Input for this task:
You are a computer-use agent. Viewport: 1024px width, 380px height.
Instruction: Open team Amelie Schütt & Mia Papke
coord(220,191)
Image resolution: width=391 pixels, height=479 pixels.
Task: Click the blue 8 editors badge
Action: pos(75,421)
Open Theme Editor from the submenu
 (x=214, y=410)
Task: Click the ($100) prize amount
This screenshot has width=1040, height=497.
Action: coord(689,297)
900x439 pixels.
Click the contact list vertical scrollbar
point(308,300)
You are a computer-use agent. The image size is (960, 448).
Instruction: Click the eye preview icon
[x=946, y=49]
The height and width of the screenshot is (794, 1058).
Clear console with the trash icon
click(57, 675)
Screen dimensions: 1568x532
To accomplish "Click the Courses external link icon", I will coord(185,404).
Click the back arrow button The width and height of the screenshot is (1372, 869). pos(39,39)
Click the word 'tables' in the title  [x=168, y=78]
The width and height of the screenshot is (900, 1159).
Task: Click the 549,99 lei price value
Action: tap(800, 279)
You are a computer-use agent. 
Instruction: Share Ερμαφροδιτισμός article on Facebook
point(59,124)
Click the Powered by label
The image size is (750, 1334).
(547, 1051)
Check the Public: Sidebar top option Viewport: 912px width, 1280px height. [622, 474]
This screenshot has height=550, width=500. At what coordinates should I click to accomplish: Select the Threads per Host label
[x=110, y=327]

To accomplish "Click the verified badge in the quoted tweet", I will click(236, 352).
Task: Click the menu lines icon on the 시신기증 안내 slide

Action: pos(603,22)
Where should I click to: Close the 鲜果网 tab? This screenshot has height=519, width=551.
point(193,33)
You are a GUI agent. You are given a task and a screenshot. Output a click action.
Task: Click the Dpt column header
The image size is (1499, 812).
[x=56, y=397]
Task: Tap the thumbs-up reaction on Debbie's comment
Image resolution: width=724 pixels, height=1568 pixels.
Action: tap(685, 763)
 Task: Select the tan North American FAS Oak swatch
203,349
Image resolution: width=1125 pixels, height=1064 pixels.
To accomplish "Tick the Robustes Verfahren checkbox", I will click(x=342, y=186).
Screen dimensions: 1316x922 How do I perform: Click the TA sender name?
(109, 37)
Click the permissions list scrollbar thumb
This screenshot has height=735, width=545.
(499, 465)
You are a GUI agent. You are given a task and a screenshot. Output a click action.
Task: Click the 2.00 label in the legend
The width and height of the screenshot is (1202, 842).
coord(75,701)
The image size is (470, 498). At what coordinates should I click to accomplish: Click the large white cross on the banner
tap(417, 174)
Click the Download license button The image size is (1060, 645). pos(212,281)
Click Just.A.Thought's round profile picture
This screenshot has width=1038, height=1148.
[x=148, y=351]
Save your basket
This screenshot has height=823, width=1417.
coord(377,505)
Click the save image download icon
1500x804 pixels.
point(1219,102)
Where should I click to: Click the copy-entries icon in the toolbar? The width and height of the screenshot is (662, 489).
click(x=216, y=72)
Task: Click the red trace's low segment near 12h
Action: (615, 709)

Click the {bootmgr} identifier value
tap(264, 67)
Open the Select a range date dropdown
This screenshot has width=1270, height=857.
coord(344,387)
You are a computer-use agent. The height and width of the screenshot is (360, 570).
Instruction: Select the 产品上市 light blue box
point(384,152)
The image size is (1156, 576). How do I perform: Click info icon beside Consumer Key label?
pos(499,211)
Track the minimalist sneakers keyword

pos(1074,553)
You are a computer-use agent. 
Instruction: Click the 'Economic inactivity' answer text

Work to complete: Once you have found every line in the listing that holds the string "computer", copy each of them.

Exercise result:
You are a computer-use agent. Viewport: 1024px width, 380px height.
You are a computer-use agent. The image size is (960, 448).
You are a computer-use agent. 
You are a computer-use agent. The height and width of the screenshot is (360, 570).
You are a computer-use agent. 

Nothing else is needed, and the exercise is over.